From Forecasting to Planning: Policy World Model for Collaborative State-Action Prediction
2510.19654v1
cs.CV, cs.AI, cs.CL, cs.RO
2025-10-24
Авторы:
Zhida Zhao, Talas Fu, Yifan Wang, Lijun Wang, Huchuan Lu
Abstract
Despite remarkable progress in driving world models, their potential for
autonomous systems remains largely untapped: the world models are mostly
learned for world simulation and decoupled from trajectory planning. While
recent efforts aim to unify world modeling and planning in a single framework,
the synergistic facilitation mechanism of world modeling for planning still
requires further exploration. In this work, we introduce a new driving paradigm
named Policy World Model (PWM), which not only integrates world modeling and
trajectory planning within a unified architecture, but is also able to benefit
planning using the learned world knowledge through the proposed action-free
future state forecasting scheme. Through collaborative state-action prediction,
PWM can mimic the human-like anticipatory perception, yielding more reliable
planning performance.
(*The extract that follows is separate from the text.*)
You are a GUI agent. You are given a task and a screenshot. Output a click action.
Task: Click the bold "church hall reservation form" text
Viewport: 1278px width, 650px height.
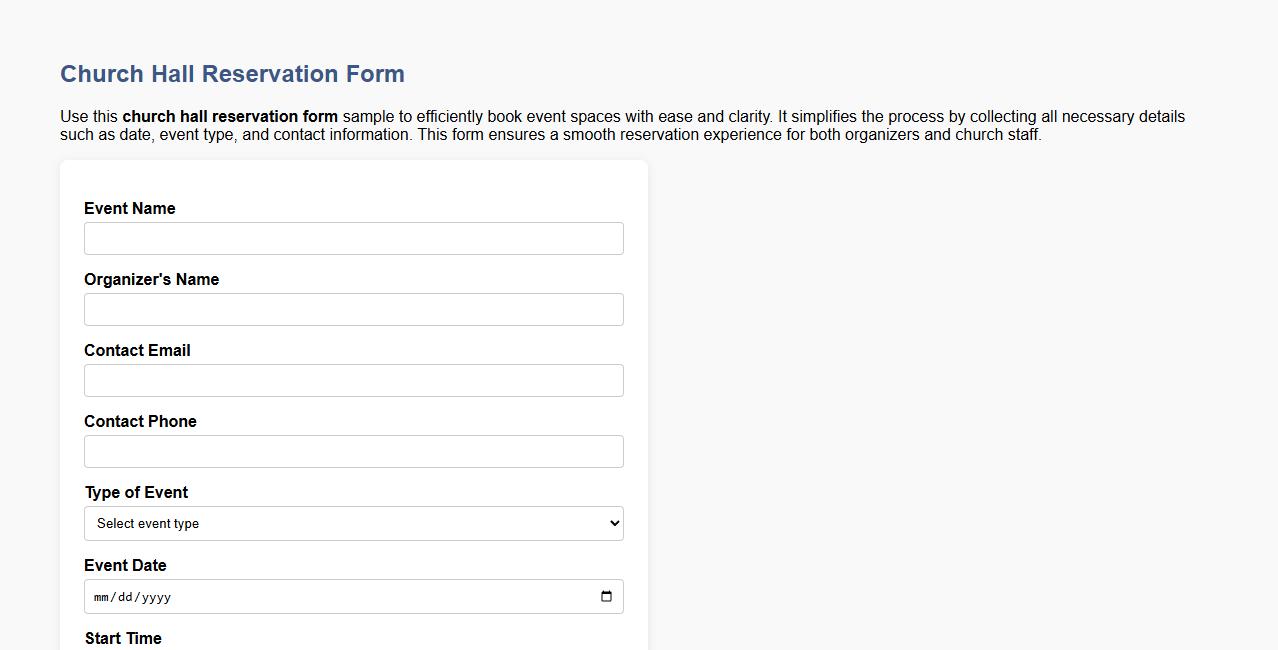pyautogui.click(x=230, y=116)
To facilitate the efficiency of video forecasting, we
further introduce a dynamically enhanced parallel token generation mechanism,
equipped with a context-guided tokenizer and an adaptive dynamic focal loss.
Despite utilizing only front camera input, our method matches or exceeds
state-of-the-art approaches that rely on multi-view and multi-modal inputs.
Code and model weights will be released at
https://github.com/6550Zhao/Policy-World-Model.